Problem requirements: Reproduce verbatim the line containing "パチンコで勝つための基礎無料講座【無料講座】 (206, 1173)" and every line that follows it through the end of the entries below, omitting all pictures.

(Saved entries)

::::::::

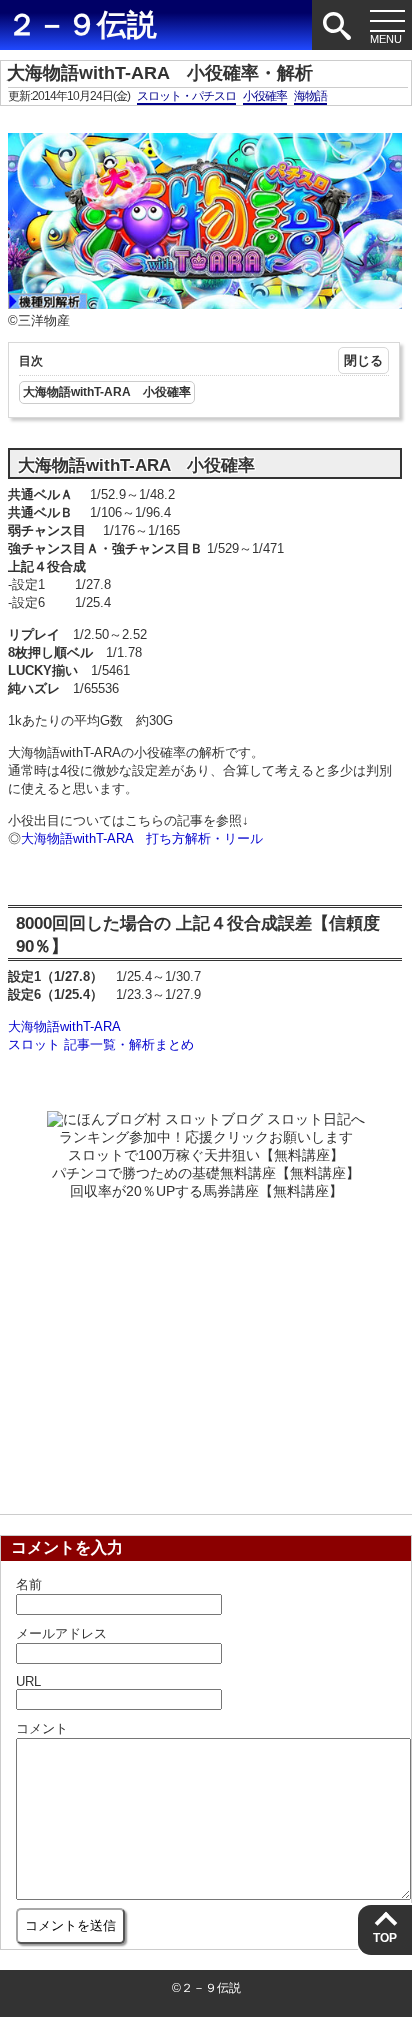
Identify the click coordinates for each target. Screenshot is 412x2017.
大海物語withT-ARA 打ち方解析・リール (142, 838)
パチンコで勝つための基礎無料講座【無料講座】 (206, 1173)
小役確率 (265, 96)
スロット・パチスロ (186, 96)
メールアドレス (61, 1633)
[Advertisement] (206, 1351)
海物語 (310, 96)
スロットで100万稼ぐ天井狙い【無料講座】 (206, 1155)
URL (28, 1681)
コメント (42, 1728)
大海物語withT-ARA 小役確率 (107, 392)
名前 (29, 1584)
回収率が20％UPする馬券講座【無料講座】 (206, 1191)
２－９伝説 (82, 24)
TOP (385, 1938)
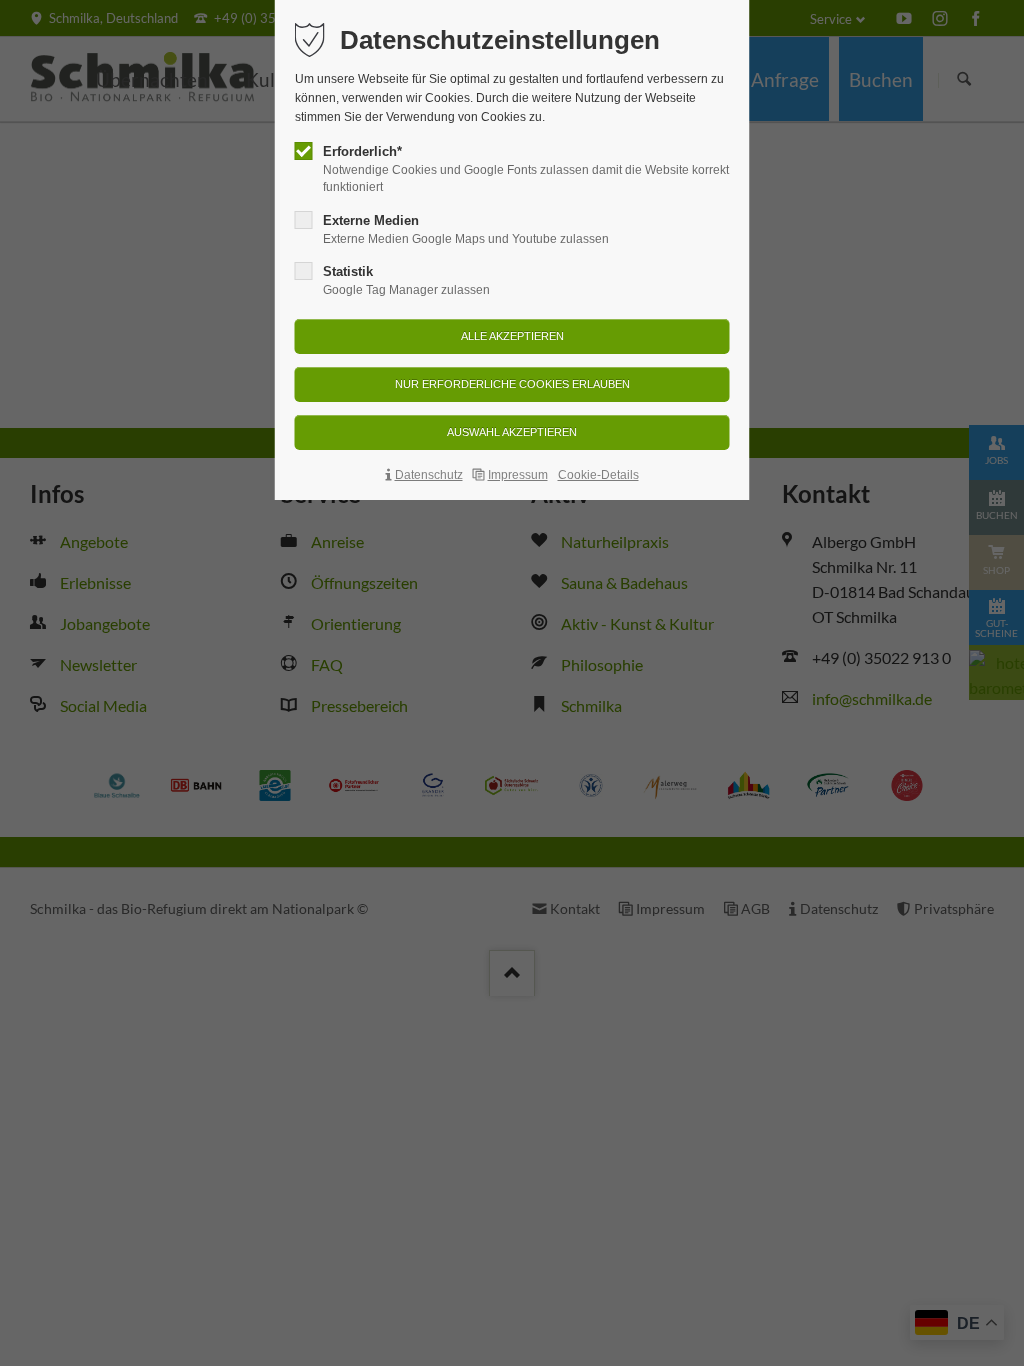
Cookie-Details (598, 475)
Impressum (518, 475)
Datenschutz (429, 475)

::::::::

Solution to the exercise:
パチンコで勝つための基礎無料講座【無料講座】 (206, 1173)
小役確率 (265, 96)
スロット・パチスロ (186, 96)
メールアドレス (61, 1633)
[Advertisement] (206, 1351)
海物語 (310, 96)
スロットで100万稼ぐ天井狙い【無料講座】 (206, 1155)
URL (28, 1681)
コメント (42, 1728)
大海物語withT-ARA 小役確率 (107, 392)
名前 (29, 1584)
回収率が20％UPする馬券講座【無料講座】 (206, 1191)
２－９伝説 (82, 24)
TOP (385, 1938)
Cookie-Details (598, 475)
Impressum (518, 475)
Datenschutz (429, 475)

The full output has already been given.